→ SOURCE DOCUMENT:
>> Begin

Pest Free / Long Life Plants

Asked July 8, 2020, 10:57 AM EDT

I'm new to the area and as a physician with sporadic ability to tend to my garden, I noted that squash borer, squash bugs, and japanense beetles are prolific here. I'm hoping for a lower maintenance proliferic garden next year. 1. What varieties of squash/ melon/ pumpkin/ cucumber are most resistant? 2. List of fruits and vegetables varieties (species) that grow best here and most pest/fungus resist?

Douglas County Nebraska

1 Response

Welcome to the area! We do tend to have lots of insects that love to feed on vegetables, especially squash. Here's a few management tips to help you out with those squash pests-

Squash Vine Borer
1. Schedule a second (or first) planting for early July. Plants will mature after adults are done laying eggs
2. Butternut squash, cucumber, and melons typically aren't attacked by borers
3. Crops that vine across the ground are more resilient since they can root in multiple areas. Bush types that don't are more susceptible since they can't root in multiple places.

>> End

→ INFORMATION SHOWN:

>> Begin

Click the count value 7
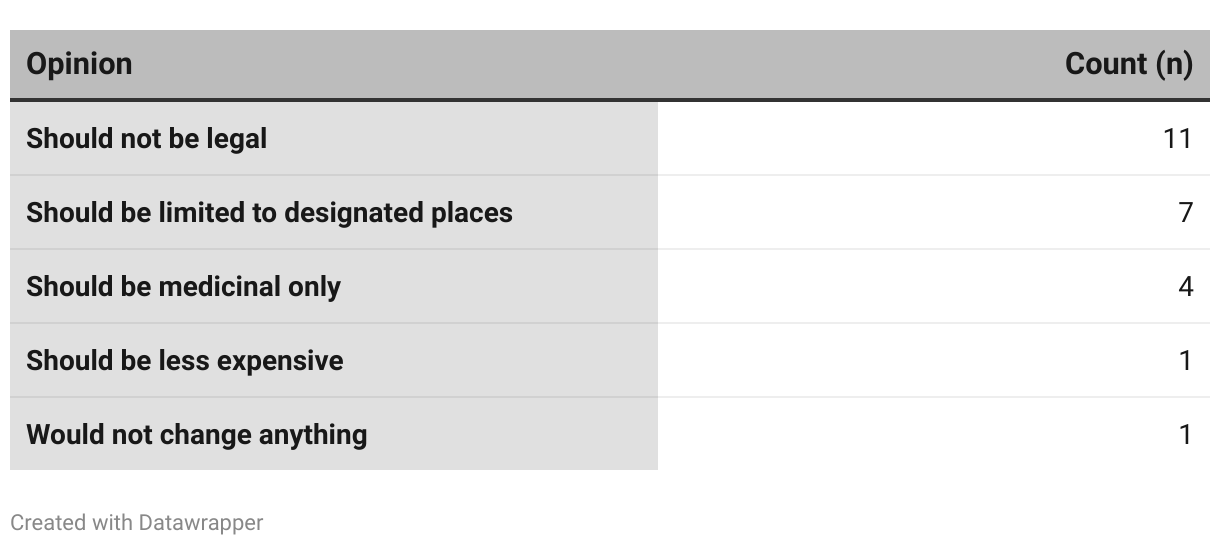The image size is (1220, 546). click(1185, 212)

>> End

→ WHAT YOU NEED TO DO:
**A)** According to the garden pest text, which crops are typically not attacked by squash vine borers?
**B)** Rewrite the garden pest text between "Welcome to the" and "in multiple places.", inclusive, substituting "late June" for "early July".
**C)** Resume the garden pest text from the point where it stops.

→ RESPONSES TO THE TASKS:
**A)** Butternut squash, cucumber, and melons.

**B)**
Welcome to the area! We do tend to have lots of insects that love to feed on vegetables, especially squash. Here's a few management tips to help you out with those squash pests-

Squash Vine Borer
1. Schedule a second (or first) planting for late June. Plants will mature after adults are done laying eggs
2. Butternut squash, cucumber, and melons typically aren't attacked by borers
3. Crops that vine across the ground are more resilient since they can root in multiple areas. Bush types that don't are more susceptible since they can't root in multiple places.

**C)**
4. Use a row cover over young plants to delay egg laying - you can remove it once the plant starts flowering for pollination. You may still get borers if you planted early, but delaying can extend the life of the plant.
5. Use of an insecticide at the base of the plant can help prevent egg laying/hatching/initial boring but isn't effective if the boring already has happened. Neem (or the concentrated active ingredient azaridachtin) or Bt are organic options, Carbaryl and bifenthrin are conventional options. (Apply according to label)

Squash Bugs
1. These are a bit more difficult, since their number increase throughout the season.
2. The most susceptible and attractive crops are yellow summer squash, zucchini, and pumpkin as well as Hubbard squash. Watermelon, cucumber, muskmelon and butternut resist damage and provide poor food quality for adults and nymphs. Resistant varieties also include sweet cheese pumpkins and royal acorn squash.
3. Use row covers (see 4 above)
4. Use of Neem, Azaridachtin, Carbaryl, or Bifenthrin can reduce feeding (apply according to label).

Japanese Beetle
1. JBs will eat just about anything, so there isn't too much resistant to them.
2. Control is usually warranted if feeding is heavy, light feeding typically isn't an issue.
3. Use row covers or chemical treatments as listed above (for squash bugs). Spinosad may also be another organic option.
4. You can try a product called Surround. It is a powdered kaolin clay that you mix with water and spray on. It coats the plant and confuses feeding due to the texture and color change.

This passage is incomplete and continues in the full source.